Risk and Opportunity in Cloud Services

Finding an optimal balance between the risks and opportunities of cloud services and storage can be challenging. Risk associated with information security, privacy and sovereignty must be considered as well as the opportunities for access to engaged learning, cost savings and agile development.

The Tasmanian Information Security Policy Manual outlines a framework based on a risk management approach that requires government agencies to implement policies and procedures that are proportionate to the level of risk.

A Guide to Implementing Cloud Services: Better Practice Guide shows how appropriate risk mitigation strategies can protect data according to its level of security classification.

Advice such as Cloud Computing Myths address some misconceptions which can lead to a loss of opportunity if information management is unnecessarily restrictive.
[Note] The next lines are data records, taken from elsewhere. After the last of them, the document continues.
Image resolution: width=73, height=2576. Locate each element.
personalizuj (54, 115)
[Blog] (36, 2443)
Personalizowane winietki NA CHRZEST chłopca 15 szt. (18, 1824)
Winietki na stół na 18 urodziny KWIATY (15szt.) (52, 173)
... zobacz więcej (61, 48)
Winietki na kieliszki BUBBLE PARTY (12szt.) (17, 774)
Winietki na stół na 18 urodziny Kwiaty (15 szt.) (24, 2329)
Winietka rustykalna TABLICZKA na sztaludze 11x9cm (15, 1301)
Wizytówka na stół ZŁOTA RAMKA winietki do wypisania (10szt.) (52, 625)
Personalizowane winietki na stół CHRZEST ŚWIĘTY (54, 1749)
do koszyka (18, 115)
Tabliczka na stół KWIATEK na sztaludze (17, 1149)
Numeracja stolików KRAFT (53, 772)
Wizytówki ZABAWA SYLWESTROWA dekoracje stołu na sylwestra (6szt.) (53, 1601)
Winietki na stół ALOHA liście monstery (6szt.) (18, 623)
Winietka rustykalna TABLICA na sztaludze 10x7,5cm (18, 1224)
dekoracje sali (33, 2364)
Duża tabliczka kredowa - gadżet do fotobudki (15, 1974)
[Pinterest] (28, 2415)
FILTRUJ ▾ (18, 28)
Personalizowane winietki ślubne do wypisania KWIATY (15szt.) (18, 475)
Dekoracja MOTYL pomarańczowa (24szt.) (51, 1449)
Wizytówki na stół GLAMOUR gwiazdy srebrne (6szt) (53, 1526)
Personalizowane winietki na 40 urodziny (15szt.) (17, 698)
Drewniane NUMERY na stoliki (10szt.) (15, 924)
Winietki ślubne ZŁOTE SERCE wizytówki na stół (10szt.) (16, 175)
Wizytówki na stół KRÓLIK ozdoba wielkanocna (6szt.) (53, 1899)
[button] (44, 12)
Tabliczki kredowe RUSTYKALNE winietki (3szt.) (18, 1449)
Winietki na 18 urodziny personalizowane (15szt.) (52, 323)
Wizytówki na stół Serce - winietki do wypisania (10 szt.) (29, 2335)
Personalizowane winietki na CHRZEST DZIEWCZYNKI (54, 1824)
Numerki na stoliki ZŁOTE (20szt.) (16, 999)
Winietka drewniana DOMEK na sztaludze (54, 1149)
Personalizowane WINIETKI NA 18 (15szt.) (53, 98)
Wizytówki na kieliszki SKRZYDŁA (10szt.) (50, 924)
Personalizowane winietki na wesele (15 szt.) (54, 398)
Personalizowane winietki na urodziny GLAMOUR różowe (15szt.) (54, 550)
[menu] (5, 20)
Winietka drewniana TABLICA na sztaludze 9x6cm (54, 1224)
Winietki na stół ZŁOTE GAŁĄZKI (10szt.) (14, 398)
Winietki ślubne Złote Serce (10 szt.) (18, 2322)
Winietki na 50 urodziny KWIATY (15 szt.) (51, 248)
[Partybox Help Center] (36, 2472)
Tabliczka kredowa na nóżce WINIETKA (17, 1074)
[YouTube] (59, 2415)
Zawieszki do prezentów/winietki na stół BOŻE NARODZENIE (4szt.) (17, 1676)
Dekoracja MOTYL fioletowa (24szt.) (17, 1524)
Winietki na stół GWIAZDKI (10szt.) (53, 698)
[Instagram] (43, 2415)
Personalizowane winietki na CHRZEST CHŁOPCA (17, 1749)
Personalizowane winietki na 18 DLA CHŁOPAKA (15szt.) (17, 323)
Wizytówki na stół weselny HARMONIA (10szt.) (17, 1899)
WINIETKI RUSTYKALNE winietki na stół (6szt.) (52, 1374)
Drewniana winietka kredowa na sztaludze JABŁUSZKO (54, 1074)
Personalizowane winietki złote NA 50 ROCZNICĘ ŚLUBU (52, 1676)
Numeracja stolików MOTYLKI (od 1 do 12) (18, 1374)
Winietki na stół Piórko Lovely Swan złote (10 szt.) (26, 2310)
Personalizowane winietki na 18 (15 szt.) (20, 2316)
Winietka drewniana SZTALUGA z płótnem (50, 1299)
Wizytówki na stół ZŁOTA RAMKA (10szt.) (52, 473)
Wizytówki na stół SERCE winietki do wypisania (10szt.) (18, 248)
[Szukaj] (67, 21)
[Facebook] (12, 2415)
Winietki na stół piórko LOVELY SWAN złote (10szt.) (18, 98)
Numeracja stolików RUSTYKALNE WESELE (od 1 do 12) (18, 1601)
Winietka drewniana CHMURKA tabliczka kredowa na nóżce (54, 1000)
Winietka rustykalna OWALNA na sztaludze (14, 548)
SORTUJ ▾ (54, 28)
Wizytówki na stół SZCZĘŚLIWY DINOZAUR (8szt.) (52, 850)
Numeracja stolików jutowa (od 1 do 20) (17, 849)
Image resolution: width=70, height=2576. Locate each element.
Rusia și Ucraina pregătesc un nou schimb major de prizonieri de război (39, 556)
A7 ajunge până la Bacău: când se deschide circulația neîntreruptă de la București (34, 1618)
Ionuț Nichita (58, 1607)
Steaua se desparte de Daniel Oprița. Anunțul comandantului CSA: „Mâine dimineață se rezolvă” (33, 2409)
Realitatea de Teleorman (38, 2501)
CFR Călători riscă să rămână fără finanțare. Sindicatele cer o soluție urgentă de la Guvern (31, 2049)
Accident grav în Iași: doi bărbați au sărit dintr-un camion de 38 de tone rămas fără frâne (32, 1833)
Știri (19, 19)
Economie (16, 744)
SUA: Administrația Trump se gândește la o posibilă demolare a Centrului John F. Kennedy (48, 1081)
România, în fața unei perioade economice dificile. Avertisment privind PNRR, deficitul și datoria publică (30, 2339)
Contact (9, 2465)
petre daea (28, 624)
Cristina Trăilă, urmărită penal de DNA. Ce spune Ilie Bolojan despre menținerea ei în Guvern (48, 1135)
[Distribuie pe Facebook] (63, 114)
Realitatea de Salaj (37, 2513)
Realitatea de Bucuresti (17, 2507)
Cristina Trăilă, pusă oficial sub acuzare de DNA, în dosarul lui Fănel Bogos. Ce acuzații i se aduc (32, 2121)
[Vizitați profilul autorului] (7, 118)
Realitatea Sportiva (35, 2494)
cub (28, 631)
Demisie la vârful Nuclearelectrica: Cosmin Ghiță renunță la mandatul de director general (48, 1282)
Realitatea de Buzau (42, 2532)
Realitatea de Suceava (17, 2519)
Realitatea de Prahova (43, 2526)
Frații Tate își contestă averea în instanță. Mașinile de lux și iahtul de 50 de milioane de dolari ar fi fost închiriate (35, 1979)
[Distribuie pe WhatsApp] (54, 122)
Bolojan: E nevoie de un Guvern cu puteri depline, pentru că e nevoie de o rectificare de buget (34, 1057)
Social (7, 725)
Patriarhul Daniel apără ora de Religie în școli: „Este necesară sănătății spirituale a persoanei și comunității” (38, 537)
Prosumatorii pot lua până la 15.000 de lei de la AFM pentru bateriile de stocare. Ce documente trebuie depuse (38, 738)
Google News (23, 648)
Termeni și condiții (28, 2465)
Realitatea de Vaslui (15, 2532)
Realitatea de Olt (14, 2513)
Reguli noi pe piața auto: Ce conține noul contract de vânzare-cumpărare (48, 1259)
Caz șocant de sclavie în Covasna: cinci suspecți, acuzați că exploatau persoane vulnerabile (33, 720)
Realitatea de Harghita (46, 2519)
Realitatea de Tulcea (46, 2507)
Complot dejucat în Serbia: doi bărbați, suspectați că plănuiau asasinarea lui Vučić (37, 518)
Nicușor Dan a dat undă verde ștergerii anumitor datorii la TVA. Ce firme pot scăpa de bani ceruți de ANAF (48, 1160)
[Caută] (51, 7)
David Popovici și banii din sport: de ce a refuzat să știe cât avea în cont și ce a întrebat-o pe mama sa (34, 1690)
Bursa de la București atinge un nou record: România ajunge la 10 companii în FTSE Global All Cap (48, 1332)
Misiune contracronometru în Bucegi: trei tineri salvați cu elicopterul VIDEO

The challenge then, is to use cloud services that are optimal for the security classification of the data in question while maximising the opportunities afforded by cloud services.

 

Locking all education data into computing services and storage that are best suited to 'x-in-confidence' information is expensive, restrictive and reduces the possibilities for innovation in the provision of IT services for learning.

 

On the other hand storing 'x-in-confidence' data in social media services can be high risk.

 

The following mapping is a little simplistic but it shows how there could be room to choose 'best practice' third party cloud storage as well as social and mobile media where the terms of service are sufficient to meet needs.

 

 

By selecting the appropriate storage for each level of information security required we can make the most of the opportunities that cloud computing services bring while carefully managing the risks.

 

This risk management also includes best practice password management.

 





Social Media and Cloud Services in the Classroom

 



The above snaps are from a great presentation by Tassie educator @anthonycoe on social media in the classroom focussing on engaged learning and effective communication using Socrative, Twitter, Facebook, Google and other SM.

It prompted me to think again about the classroom use of cloud storage through social and mobile services. 5 years ago most education departments, through their own IT Services, managed the risks associated with security, privacy and reliability of online data transfer and storage.

Today teachers and students can choose from a wide range of social and mobile services to enhance learning. What factors should be considered when looking at the cloud storage that these services use? How do we balance the educational opportunities with the appropriate information management controls?

The use of cloud computing is widespread and while most people don't know where their financial, insurance, health, legal or retail data is stored many would trust that the organisations with which they choose to do business follow best practice cloud computing standards and procedures.

Some initial research into cloud services commonly used in schools shows that they are probably suitable from privacy and security points of view for the kind of data commonly being transferred and stored.

 

These cloud computing services employ a number 'best practice' information management procedures and adhere to the European Safe Harbour privacy protection standards:



• Multi-factor authentication (at least two factor) sign on
• Encrypted storage
• Secure transmission
• Remote wipe (from mobile devices if lost)

What guidelines would help teachers and students make appropriate cloud computing choices for both learning and life?

The transfer and storage of higher risk data that is 'x-in-confidence' (legal, private medical, commercial, research...) needs deeper consideration.

At the end of the day the greatest risk to data privacy and security is probably password management - but that's another post.